As we enter the final quarter of 2024, the Markets 360 team sees a narrow path for central banks to walk, according to their latest Global Outlook report, as only rarely has monetary policy been tightened in response to inflation without translating into a fully-fledged recession. Most of the time, some slack is required when pushing inflation back down to central bank targets. With the economy responding to monetary policy with long lags, and with information about the current state of the economy arriving with delays, central banks’ task is even harder.
❝ Central banks seem to have the uncommon luxury of easing policy with a view to still-decent, albeit unspectacular, growth and labour markets robust enough to weather the odd bump in the road. ❞
Yet, avoiding recession is exactly what the Markets 360 analysts think will happen this time around. Their base case is for a ‘soft landing’ as the US Federal Reserve and other central banks cut rates.
“Central banks seem to have the uncommon luxury of easing policy with a view to still-decent, albeit unspectacular, growth and labour markets robust enough to weather the odd bump in the road,” says Luigi Speranza, Head of Markets 360 and Chief Economist. Markets 360 economists’ base case sees GDP growth at or slightly below trend in most key economies globally, inflation continuing to fall towards central banks’ targets (though stubbornly sticky in places) and policy rates settling at neutral or just above it across both developed and emerging markets.
However, central banks are likely to be cutting it fine.

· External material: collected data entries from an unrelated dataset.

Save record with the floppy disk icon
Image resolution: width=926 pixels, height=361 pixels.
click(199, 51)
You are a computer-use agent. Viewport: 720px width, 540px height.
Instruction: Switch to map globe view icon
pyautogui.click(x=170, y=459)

The team considers that the risks to growth have turned more decisively to the downside over the last six months. For example, the US labour market might be deteriorating faster than expected. Risks to the inflation outlook are more two-sided than for growth, and in the absence of a US recession, inflation might prove more persistent than now assumed.

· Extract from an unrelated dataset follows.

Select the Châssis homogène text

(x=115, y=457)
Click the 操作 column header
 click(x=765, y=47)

For a number of countries, concerns over fiscal policy and debt sustainability represent another material source of potential market volatility.
Japan is the major exception to the easing mood for central banks, as the team expects the Bank of Japan to continue its gradual tightening course.
With the Fed having started its easing cycle, Markets 360 analysts think markets are switching focus towards November’s US election. In particular, the results of the presidential and congressional races could have important implications for US fiscal policy, perceptions of debt sustainability and import tariffs. Changes to trade and fiscal policy as a result of the US election could bring renewed price pressures.